Case Study 4
The case study below uses a data set from Laerd and a second modified version. The first data set passes the chi-square test of homogeneity requirements. The second (in parentheses), fails the n-sizes test.
A researcher recruits 100 (50) patients who have a “high” classification of cholesterol and who currently have a poor lifestyle. The researcher randomly assigns 50 (25) of them to a drug intervention and 50 (25) to a lifestyle intervention. After six months, a doctor reclassifies the patients as either still having a “high” classification of cholesterol or now having a “normal” classification of cholesterol.
The chi-sq data set has the following summary statistics.
Data | intervention | High | Normal | Total |
---|---|---|---|---|
Observed | Drug | 18 (36%) | 32 (64%) | 50 (100%) |
Lifestyle | 33 (66%) | 17 (34%) | 50 (100%) | |
Total | 51 (51%) | 49 (49%) | 100 (100%) | |
Expected | Drug | 25.5 (51%) | 24.5 (49%) | 50 (100%) |
Lifestyle | 25.5 (51%) | 24.5 (49%) | 50 (100%) | |
Total | 51.0 (51%) | 49.0 (49%) | 100 (100%) |
The Fisher data set has the following summary statistics.
Data | intervention | High | Normal | Total |
---|---|---|---|---|
Observed | Drug | 9 (36%) | 16 (64%) | 25 (100%) |
Lifestyle | 16 (64%) | 9 (36%) | 25 (100%) | |
Total | 25 (50%) | 25 (50%) | 50 (100%) | |
Expected | Drug | 12.5 (50%) | 12.5 (50%) | 25 (100%) |
Lifestyle | 12.5 (50%) | 12.5 (50%) | 25 (100%) | |
Total | 25.0 (50%) | 25.0 (50%) | 50 (100%) |
Conditions
n-Size
The chi-square test of homogeneity applies with the CLT conditions hold.
- the sample is independently drawn,
- there are at least 5 successes (Normal) and failures (High) for each group \(i\),
- the sample sizes for both groups are >=30, and
- the probability of success for each group is not extreme, \(0.2 < \pi_i < 0.8\).

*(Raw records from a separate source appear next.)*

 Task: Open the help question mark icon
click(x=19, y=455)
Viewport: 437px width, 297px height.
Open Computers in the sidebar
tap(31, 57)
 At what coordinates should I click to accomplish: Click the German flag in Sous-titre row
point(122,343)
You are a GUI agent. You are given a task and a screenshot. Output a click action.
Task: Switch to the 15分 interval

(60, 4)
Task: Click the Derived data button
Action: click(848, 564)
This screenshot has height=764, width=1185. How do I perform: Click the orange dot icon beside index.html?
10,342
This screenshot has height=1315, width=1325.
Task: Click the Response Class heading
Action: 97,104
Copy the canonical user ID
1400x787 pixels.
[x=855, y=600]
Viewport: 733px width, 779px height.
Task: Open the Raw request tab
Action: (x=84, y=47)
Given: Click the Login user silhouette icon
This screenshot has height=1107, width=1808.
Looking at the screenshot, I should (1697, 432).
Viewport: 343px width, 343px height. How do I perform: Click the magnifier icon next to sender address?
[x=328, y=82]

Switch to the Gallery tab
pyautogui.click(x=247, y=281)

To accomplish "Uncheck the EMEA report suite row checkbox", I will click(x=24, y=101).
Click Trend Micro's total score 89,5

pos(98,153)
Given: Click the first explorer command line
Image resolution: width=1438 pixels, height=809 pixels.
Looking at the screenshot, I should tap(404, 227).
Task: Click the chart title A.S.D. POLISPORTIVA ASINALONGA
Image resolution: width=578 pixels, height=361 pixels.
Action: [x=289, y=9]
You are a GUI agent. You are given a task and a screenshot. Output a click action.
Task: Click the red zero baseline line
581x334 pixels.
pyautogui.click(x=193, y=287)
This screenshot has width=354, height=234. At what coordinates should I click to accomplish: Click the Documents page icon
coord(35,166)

The conditions hold for the chi-sq data set, but not for the Fisher data set.
Test
Chi-Square
$chisq_test <- ind_discrete$chisq_dat %>%
(ind_discretetabyl(intervention, risk_level) %>%
chisq.test(correct = FALSE))
##
## Pearson's Chi-squared test
##
## data: .
## X-squared = 9.0036, df = 1, p-value = 0.002694
100 patients with a high cholesterol classification were randomly assigned to either a drug or lifestyle intervention, 50 in each intervention. The test of two proportions used was the chi-square test of homogeneity. At the conclusion of the drug intervention, 32 patients (64%) had improved their cholesterol classification from high to normal compared to 17 patients (34%) in the lifestyle intervention, a difference in proportions of 0.30, p = 0.0027.
Fisher
$fisher_test <- ind_discrete$fisher_dat %>%
(ind_discretetabyl(intervention, risk_level) %>%
fisher.test())
##
## Fisher's Exact Test for Count Data
##
## data: .
## p-value = 0.08874
## alternative hypothesis: true odds ratio is not equal to 1
## 95 percent confidence interval:
## 0.08497039 1.15362199
## sample estimates:
## odds ratio
## 0.3241952
50 patients with a high cholesterol classification were randomly assigned to either a drug or lifestyle intervention, 25 in each intervention. At the conclusion of the drug intervention, 16 patients (64%) had improved their cholesterol classification from high to normal compared to 9 patients (36%) in the lifestyle intervention. Due to small sample sizes, Fisher’s exact test was run. There was a non-statistically significant difference in proportions of 0.28, p = 0.0887.